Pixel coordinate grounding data
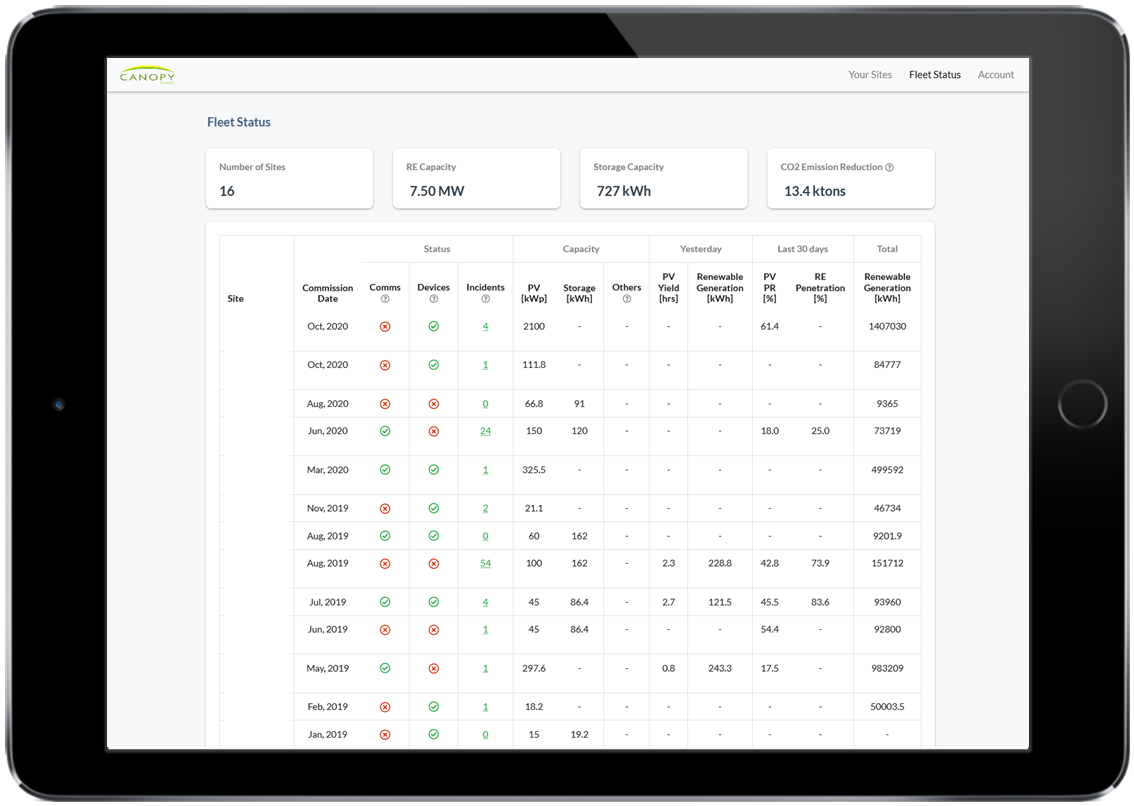Click help icon under Incidents column header

tap(485, 299)
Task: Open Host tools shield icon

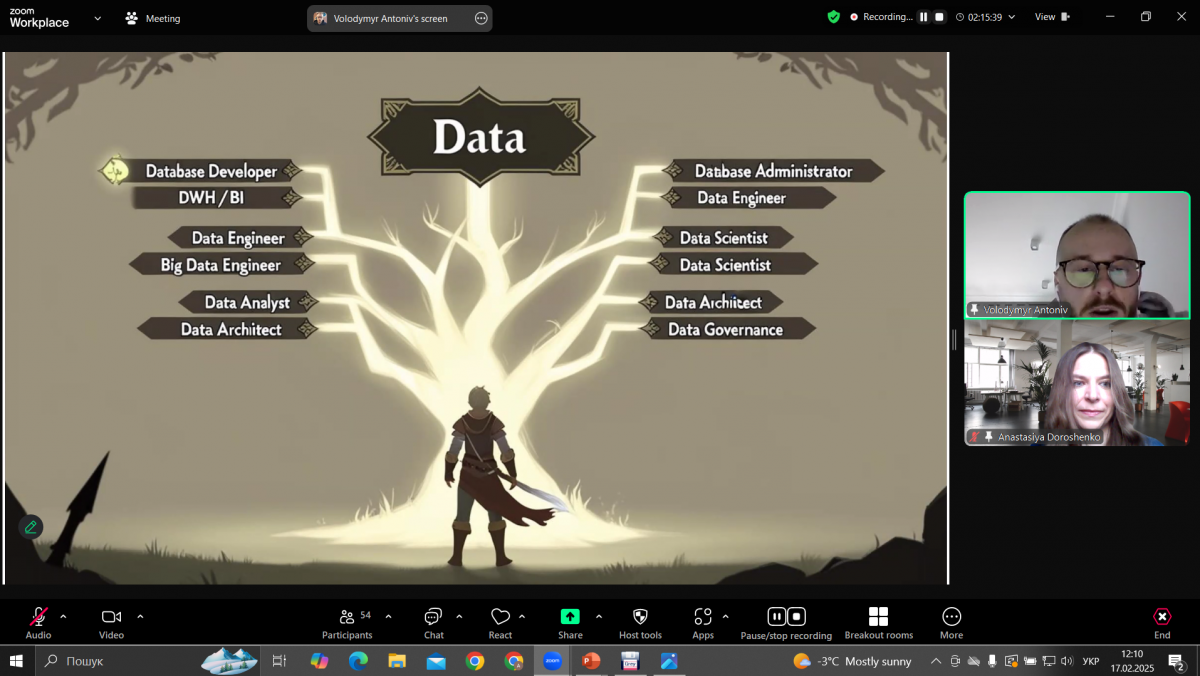Action: 640,617

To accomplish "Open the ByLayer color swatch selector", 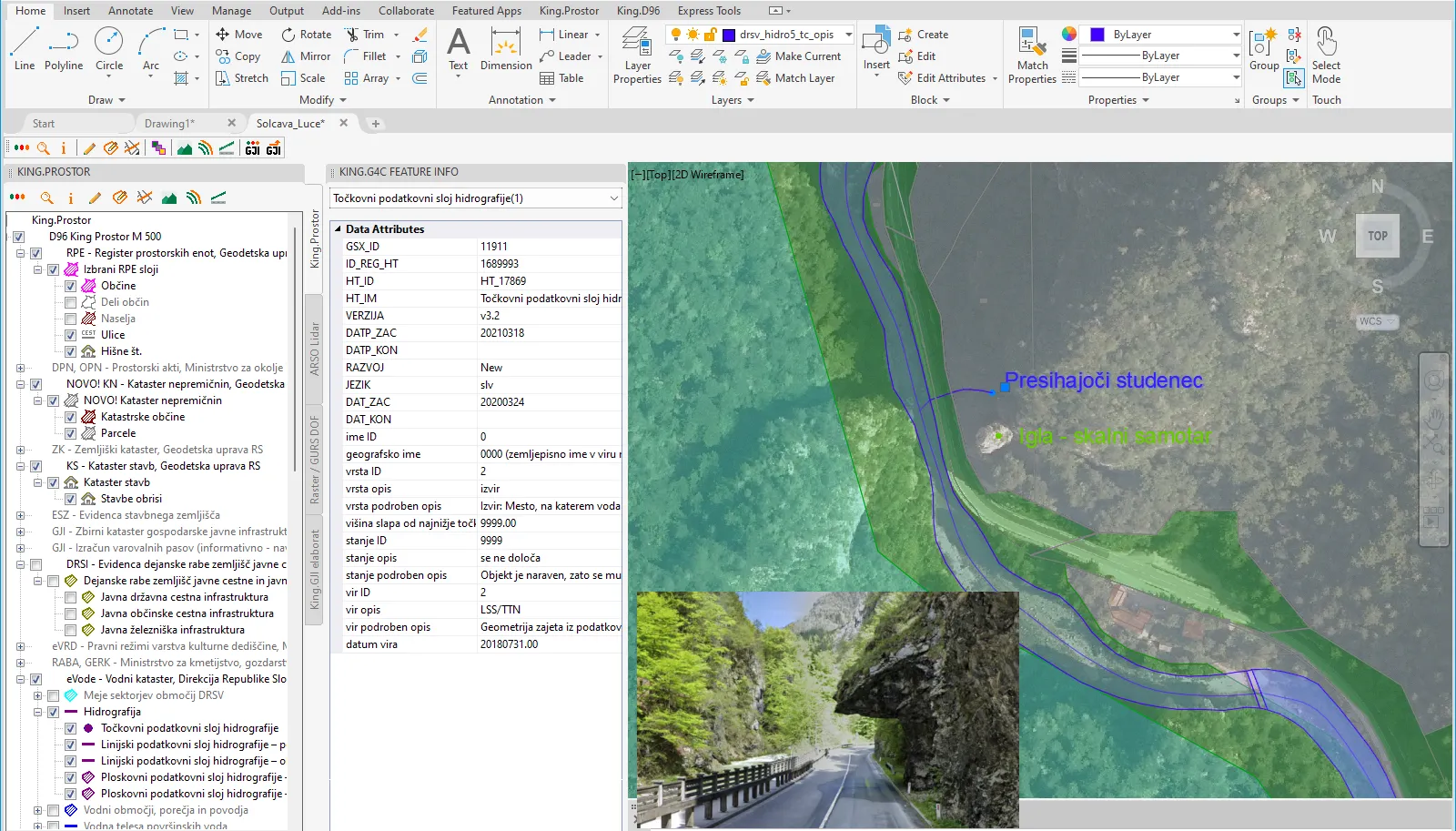I will (x=1161, y=35).
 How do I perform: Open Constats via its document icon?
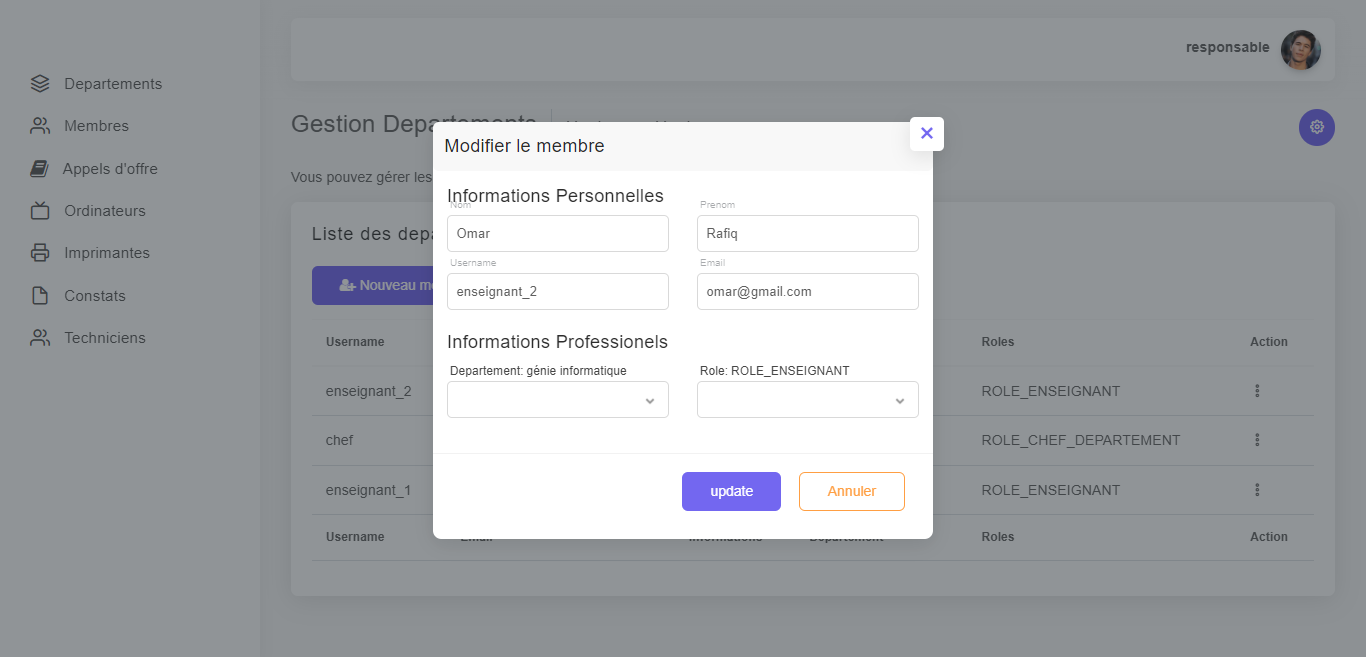[39, 295]
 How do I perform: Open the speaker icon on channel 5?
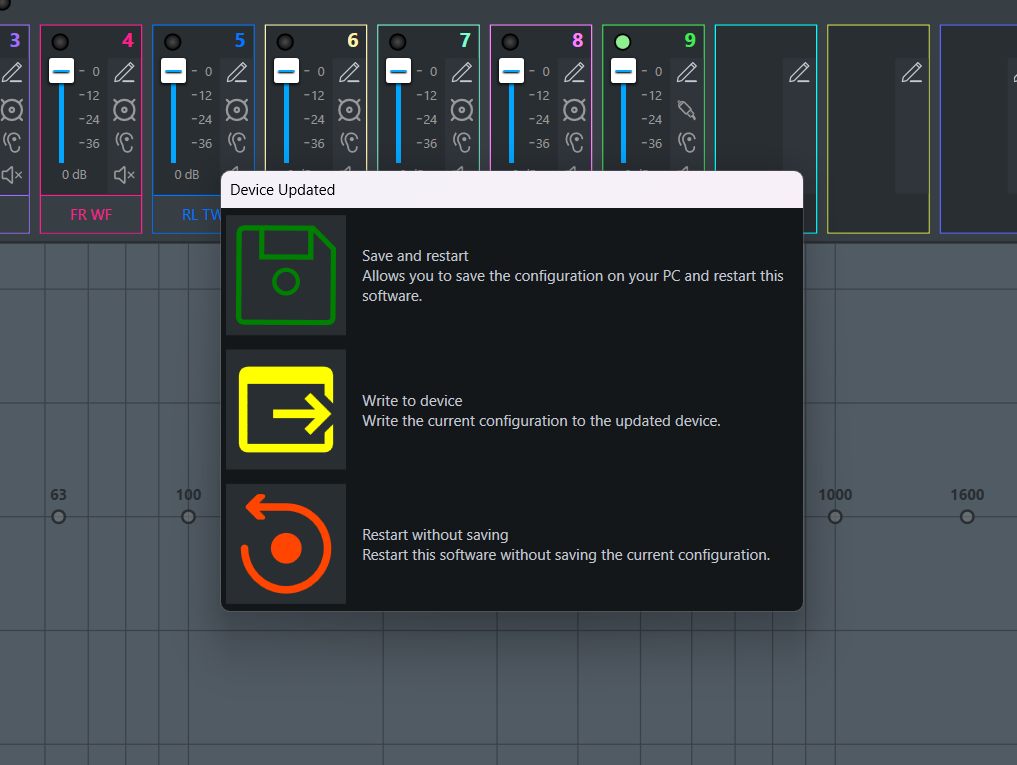tap(237, 110)
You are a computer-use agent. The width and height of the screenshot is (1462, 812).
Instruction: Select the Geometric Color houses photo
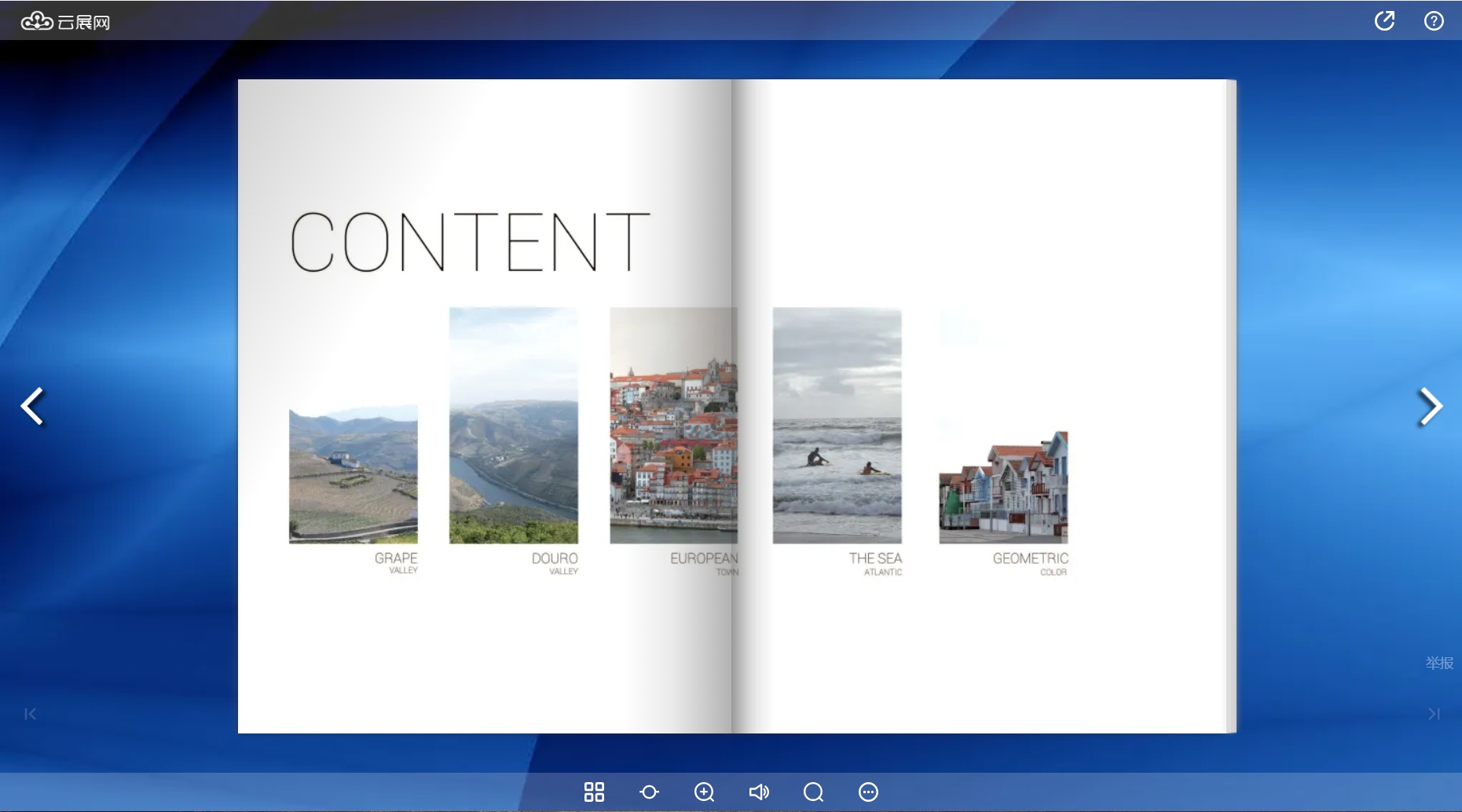click(x=1003, y=487)
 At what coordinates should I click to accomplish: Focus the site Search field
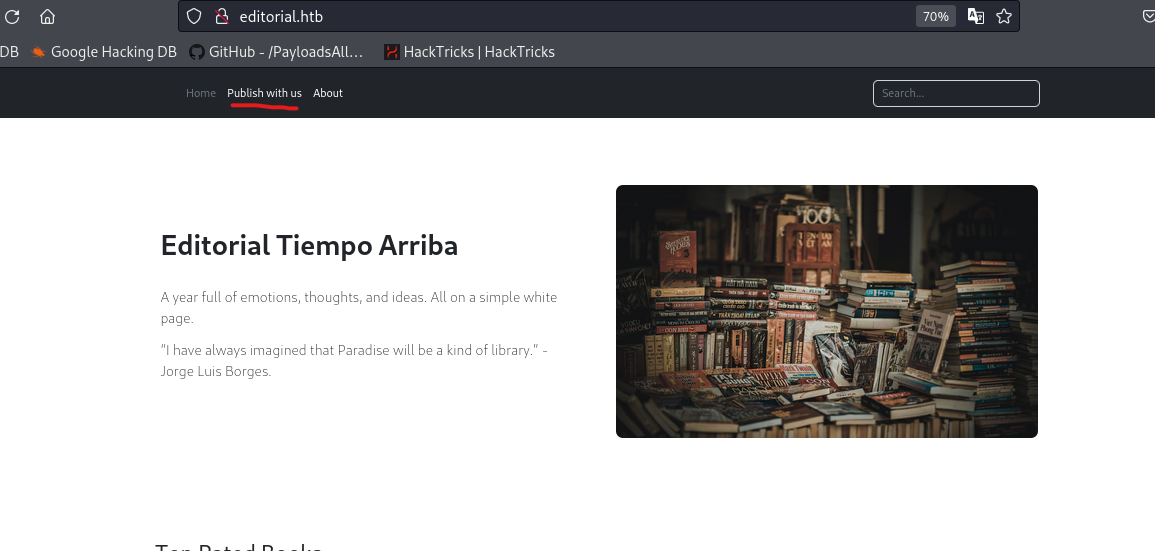point(956,93)
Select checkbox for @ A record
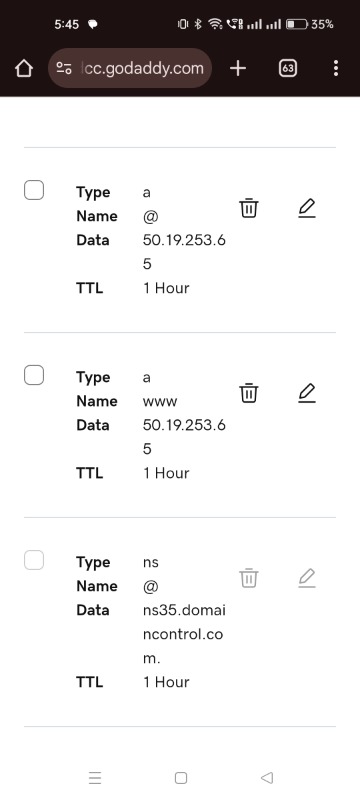 (34, 190)
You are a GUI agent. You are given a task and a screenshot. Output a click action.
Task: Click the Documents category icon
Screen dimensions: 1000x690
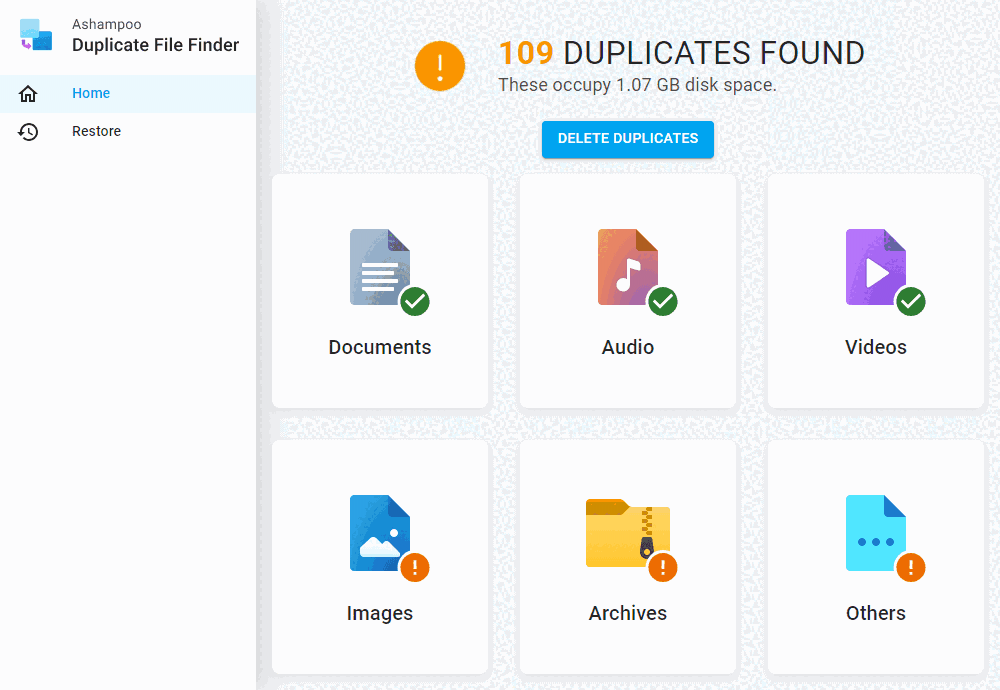(x=380, y=267)
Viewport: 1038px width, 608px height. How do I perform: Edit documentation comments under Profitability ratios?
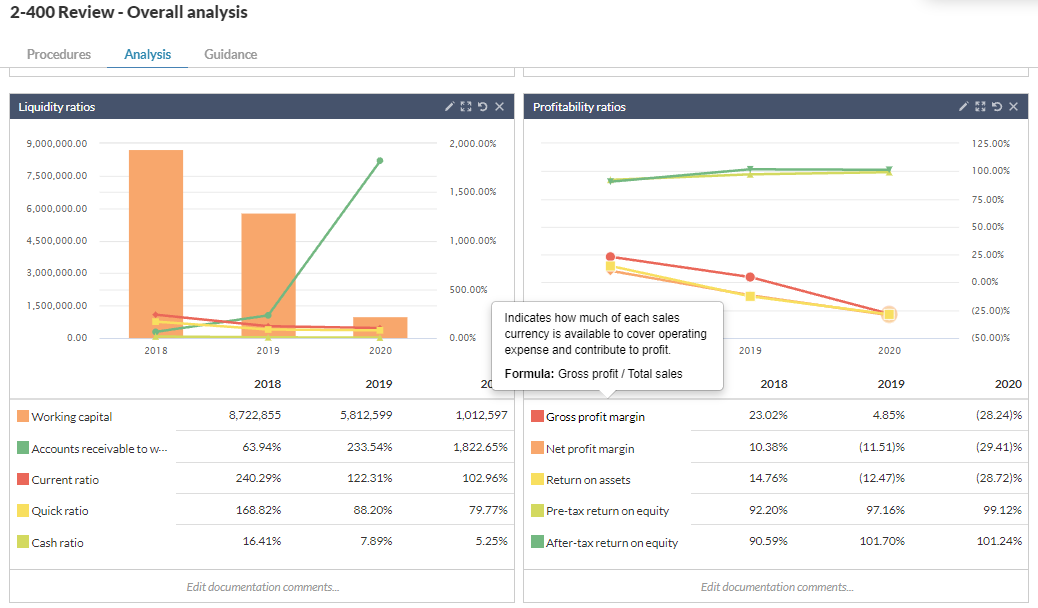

__WHAT THE TASK REQUIRES__
Looking at the records above, extract only the lines from the one with "How do I perform: Open the" through the last line, exactly, with the pictures left out.

__EXERCISE RESPONSE__
 How do I perform: Open the speaker icon on channel 5?
tap(237, 110)
You are a computer-use agent. The width and height of the screenshot is (1462, 812).
Instruction: Select the Geometric Color houses photo
click(x=1003, y=487)
 At what coordinates should I click to accomplish: Focus the site Search field
point(956,93)
Select checkbox for @ A record
 (34, 190)
You are a GUI agent. You are given a task and a screenshot. Output a click action.
Task: Click the Documents category icon
Screen dimensions: 1000x690
(x=380, y=267)
Viewport: 1038px width, 608px height. How do I perform: Edit documentation comments under Profitability ratios?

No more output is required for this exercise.